El segundo “ismo”, llamado fragmentarismo, es aquel que no se atreve a abordar los grandes temas e ideas, limitándose a las creencias —las más de las veces dogmáticas— sobre lo que consideramos cierto, el conocimiento, la política, el amor, el éxito y casi cualquier actividad humana, creyendo que la vida es lo que nos dijeron que es, sin atrevernos a ampliar conceptos, sembrar ideas para cosechar criterios sólidos o por lo menos defendibles en contextos de crecimiento humano.
El tercer “ismo” se explica en la sobreestimulación que ofrece el mundo de hoy ante la irrupción de redes, apps, software con IA y demás parafernalia que hace de los jóvenes entes vacíos y poco profundos de ideas, pero de amplias expectativas. Junto a este, se tiene el cuarto “ismo”, aquel que se desnuda en la pobreza del término investigación, ya que el mismo se traduce en “googlear” lo desconocido y lo que aparezca, eso es, aunque no se haya entendido, procesado o comparado con lo que se procura esclarecer.
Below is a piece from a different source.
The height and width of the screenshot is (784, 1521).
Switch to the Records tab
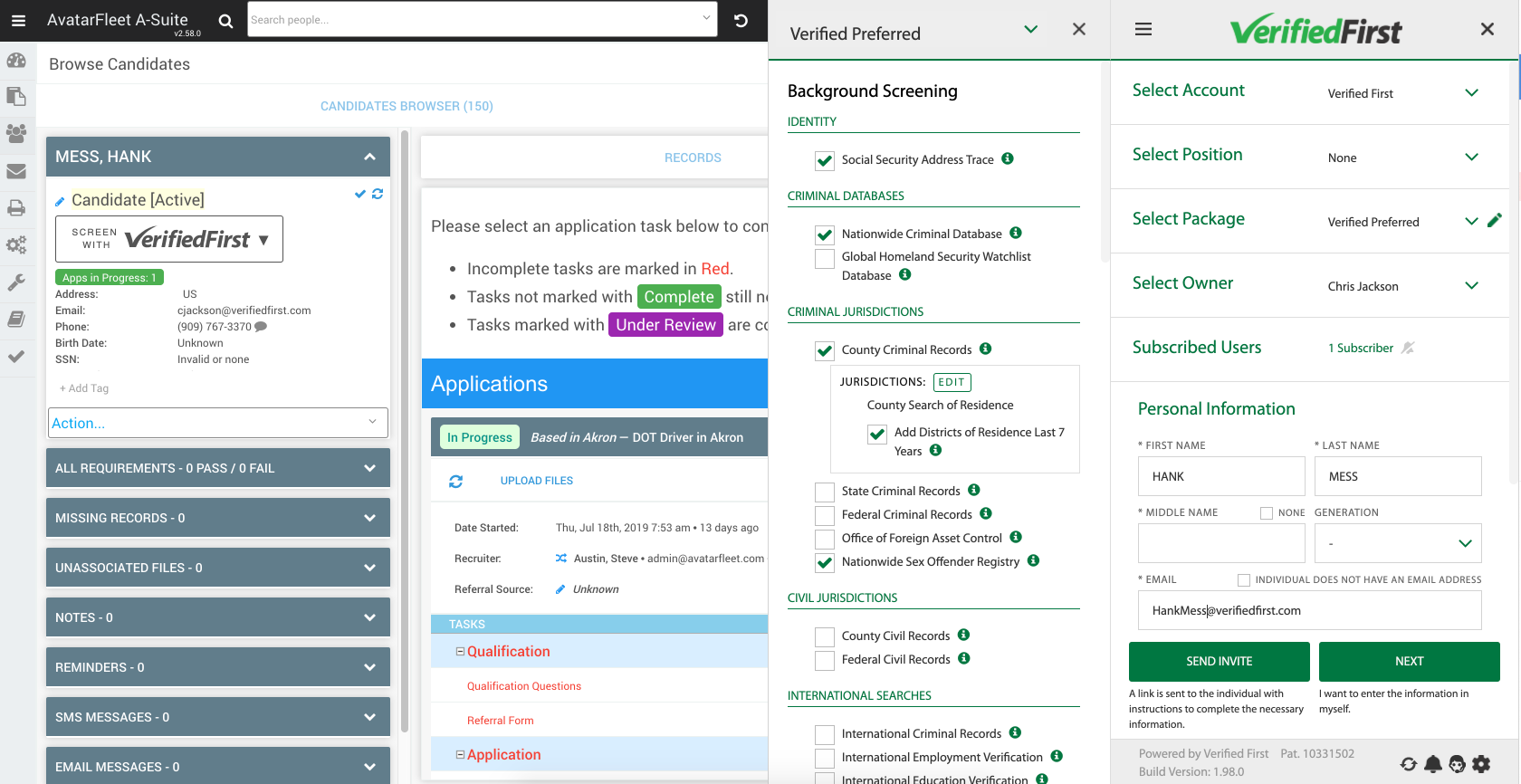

Como se puede dilucidar de estas breves líneas, no es sencilla la labor docente, y si bien deja huella en el educador que tiene vocación, también desgasta su espíritu si el sistema o la misma sociedad cada vez se corrompe más. Con la irrupción de la inteligencia artificial y la promesa de mejores días no se reemplazará fácilmente a los docentes, al contrario, se seguirá requiriendo facilitadores, guías, personas que puedan generar mejores seres humanos en cuanto al conocimiento, que fue y será la matriz de toda la humanidad.
Es por ello por lo que siempre será válido recordar al filósofo Immanuel Kant en su breve ensayo ¿Qué es la ilustración?, cuando nos desafiaba y decía: sapere aude, atrévete a aprender. Es decir, debemos dejar de callar y asir con responsabilidad y pensamiento crítico el reto de romper la mediocridad y de ser mejores cada día.